The technique used by the instrument is called heterodyne detection and it mixes two signals near the same frequency to provide extremely high spectral resolution. The high spectral resolution is important because it enables to look at the Doppler shift of the sources, which can be used to calculate the physical properties of the cloud in order to provide a better understanding of the star-formation process.
Balloon launched on: 12/8/2016 at 20:53 utc
Launch site: Williams Field, McMurdo Station, Antarctica
Balloon launched by: Columbia Scientific Balloon Facility (CSBF)
Balloon manufacturer/size/composition: Zero Pressure Balloon Raven - 39.570.000 cu ft - (0.8 Mil.)
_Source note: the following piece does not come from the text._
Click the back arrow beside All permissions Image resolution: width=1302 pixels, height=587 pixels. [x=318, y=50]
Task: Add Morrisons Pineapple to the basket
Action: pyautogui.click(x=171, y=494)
Flight identification number: 676N
End of flight (L for landing time, W for last contact, otherwise termination time): 12/30/2016 at 20:00 utc
Balloon flight duration (F: time at float only, otherwise total flight time in d:days / h:hours or m:minutes - ): 21 d 19 h 17 m
Landing site: In the Ross ice Shelf, 340 nautical miles NW of McMurdo
The balloon was launched by dynamic method at 20:53 utc on December 8th 2016 from the Long Duration Balloon camp in Williams Field Airport, near McMurdo Station, Antarctica. After a nominal climb phase to float altitude it reached it's maximum height at 1 AM on December 9th. Althought there were some altitude drops larger than usual during the initial days of the flight, the balloon recovered well and performed two full circles, moving in an anticyclonic path around the south pole at an altitude of 39 km.
Once the scientific portion of the flight was completed and a good place to land the payload was selected the mission was terminated at 20:00 utc on December 30th, 2017. After separation from the balloon, the instrument landed some 340 nautical miles NW of McMurdo, in a site located at the other end of the Ross Ice Shelf, at the opposite edge of which is located the American base.
The instrument was recovered and returned to McMurdo on January 10 by people of the South Pole Traverse, a resupply caravan composed by several snow tractors pulling specialized sleds which each year since 2005 deliver fuel and cargo to the South Pole Station and back.
Total flight time for STO-2 was 21 days, 23 hours and 9 minutes.